§ **Records contained in a dataset**
--------

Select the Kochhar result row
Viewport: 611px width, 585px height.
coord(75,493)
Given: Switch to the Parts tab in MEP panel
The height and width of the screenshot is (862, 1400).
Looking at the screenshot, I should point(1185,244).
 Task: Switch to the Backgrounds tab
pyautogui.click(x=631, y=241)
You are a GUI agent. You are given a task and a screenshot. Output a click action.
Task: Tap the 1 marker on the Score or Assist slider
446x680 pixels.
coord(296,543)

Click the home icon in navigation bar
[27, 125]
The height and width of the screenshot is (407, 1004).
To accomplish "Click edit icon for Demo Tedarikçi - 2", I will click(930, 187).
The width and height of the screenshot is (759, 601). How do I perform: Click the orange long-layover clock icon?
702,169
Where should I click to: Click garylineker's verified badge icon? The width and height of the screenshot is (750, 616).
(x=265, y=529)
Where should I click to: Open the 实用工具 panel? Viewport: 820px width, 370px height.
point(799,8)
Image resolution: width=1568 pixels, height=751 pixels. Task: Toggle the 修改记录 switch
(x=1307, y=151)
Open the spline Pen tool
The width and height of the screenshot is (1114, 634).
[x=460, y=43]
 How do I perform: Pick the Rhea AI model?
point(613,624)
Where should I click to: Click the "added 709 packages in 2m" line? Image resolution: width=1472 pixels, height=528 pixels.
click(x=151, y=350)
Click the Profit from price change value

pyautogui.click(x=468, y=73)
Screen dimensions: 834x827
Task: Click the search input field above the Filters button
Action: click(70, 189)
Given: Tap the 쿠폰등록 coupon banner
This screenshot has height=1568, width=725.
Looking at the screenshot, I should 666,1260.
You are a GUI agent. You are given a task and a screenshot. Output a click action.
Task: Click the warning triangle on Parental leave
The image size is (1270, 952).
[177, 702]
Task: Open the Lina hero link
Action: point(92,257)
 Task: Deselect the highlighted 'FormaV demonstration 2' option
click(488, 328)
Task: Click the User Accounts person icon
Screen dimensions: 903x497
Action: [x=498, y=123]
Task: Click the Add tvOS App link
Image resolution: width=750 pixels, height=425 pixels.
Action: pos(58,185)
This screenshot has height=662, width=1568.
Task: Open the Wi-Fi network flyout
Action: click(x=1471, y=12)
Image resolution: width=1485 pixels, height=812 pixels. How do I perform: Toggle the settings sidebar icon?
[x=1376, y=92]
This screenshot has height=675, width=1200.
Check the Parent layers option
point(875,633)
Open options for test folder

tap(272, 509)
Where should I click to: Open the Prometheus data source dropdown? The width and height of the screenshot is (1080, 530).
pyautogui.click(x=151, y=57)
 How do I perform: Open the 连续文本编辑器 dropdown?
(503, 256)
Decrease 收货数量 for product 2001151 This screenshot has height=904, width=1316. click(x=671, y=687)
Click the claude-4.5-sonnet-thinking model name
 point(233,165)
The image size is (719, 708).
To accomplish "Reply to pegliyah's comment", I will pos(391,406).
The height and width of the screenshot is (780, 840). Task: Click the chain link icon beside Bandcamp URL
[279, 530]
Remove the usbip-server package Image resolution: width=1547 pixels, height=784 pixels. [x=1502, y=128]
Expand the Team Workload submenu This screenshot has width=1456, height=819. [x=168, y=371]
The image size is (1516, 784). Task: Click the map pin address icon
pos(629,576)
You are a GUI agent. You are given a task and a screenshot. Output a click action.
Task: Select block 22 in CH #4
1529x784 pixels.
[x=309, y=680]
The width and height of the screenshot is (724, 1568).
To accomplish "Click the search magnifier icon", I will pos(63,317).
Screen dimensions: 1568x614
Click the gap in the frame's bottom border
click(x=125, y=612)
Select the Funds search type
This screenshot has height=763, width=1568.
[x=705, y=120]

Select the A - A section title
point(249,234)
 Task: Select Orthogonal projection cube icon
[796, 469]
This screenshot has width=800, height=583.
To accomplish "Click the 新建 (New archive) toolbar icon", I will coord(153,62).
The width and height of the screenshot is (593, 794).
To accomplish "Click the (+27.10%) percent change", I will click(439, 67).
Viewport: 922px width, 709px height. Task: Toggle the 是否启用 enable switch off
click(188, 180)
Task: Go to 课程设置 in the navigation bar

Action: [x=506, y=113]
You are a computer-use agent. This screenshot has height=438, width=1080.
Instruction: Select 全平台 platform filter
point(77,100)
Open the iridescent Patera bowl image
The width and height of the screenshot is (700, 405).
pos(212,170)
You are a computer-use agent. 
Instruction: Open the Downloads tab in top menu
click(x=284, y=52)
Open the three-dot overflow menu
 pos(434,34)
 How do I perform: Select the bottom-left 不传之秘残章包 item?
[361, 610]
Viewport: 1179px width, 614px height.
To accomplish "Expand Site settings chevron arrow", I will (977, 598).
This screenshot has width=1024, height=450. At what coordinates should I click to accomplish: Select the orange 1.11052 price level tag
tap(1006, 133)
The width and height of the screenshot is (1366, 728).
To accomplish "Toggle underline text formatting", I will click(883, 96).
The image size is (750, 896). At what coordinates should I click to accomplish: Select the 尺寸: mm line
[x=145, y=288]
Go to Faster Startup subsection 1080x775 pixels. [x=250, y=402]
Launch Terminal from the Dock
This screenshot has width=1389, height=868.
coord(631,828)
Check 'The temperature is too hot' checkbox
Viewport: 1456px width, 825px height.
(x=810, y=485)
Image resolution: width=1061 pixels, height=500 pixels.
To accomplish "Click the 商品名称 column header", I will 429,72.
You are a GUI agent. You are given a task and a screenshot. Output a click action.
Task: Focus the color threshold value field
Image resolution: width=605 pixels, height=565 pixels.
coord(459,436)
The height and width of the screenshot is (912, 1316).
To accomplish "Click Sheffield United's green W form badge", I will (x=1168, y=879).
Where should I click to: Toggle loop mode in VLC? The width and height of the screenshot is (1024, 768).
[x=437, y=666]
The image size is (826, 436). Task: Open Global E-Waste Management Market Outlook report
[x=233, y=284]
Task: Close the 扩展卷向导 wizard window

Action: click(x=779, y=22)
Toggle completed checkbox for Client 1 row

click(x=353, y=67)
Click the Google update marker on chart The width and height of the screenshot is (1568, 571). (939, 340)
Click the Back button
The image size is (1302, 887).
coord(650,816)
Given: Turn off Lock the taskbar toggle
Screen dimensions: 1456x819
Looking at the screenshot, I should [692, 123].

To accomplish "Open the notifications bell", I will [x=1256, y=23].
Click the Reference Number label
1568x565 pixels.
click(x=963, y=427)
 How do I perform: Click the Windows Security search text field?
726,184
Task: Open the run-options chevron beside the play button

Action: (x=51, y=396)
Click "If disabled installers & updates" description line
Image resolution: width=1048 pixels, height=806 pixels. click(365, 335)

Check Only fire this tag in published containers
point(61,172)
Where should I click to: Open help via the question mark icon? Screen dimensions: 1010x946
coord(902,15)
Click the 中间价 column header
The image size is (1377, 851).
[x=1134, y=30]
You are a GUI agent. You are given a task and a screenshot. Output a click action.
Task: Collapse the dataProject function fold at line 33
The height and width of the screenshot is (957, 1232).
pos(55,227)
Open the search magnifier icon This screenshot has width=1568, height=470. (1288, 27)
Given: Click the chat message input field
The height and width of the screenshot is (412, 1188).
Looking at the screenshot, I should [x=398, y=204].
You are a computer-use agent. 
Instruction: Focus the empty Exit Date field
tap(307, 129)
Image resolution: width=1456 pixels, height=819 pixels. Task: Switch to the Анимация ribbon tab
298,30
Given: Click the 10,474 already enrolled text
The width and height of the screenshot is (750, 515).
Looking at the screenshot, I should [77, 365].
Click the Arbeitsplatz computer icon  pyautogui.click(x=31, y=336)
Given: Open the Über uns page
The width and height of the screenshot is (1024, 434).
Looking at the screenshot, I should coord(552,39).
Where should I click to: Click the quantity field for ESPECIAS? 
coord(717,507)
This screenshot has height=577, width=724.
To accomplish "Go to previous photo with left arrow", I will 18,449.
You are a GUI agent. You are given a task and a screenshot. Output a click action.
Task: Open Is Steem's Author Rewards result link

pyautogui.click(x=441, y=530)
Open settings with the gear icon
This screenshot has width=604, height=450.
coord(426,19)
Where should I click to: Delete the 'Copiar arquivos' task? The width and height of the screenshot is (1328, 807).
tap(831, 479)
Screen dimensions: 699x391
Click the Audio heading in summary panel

--------

§ **Instructions to follow**
Edit the data from its first line through the line containing "will click(930, 187).", replacing "Backgrounds" with "Layers" and leaving everything else unchanged.

§ **Output for this task**
Select the Kochhar result row
Viewport: 611px width, 585px height.
coord(75,493)
Given: Switch to the Parts tab in MEP panel
The height and width of the screenshot is (862, 1400).
Looking at the screenshot, I should point(1185,244).
 Task: Switch to the Layers tab
pyautogui.click(x=631, y=241)
You are a GUI agent. You are given a task and a screenshot. Output a click action.
Task: Tap the 1 marker on the Score or Assist slider
446x680 pixels.
coord(296,543)

Click the home icon in navigation bar
[27, 125]
The height and width of the screenshot is (407, 1004).
To accomplish "Click edit icon for Demo Tedarikçi - 2", I will click(930, 187).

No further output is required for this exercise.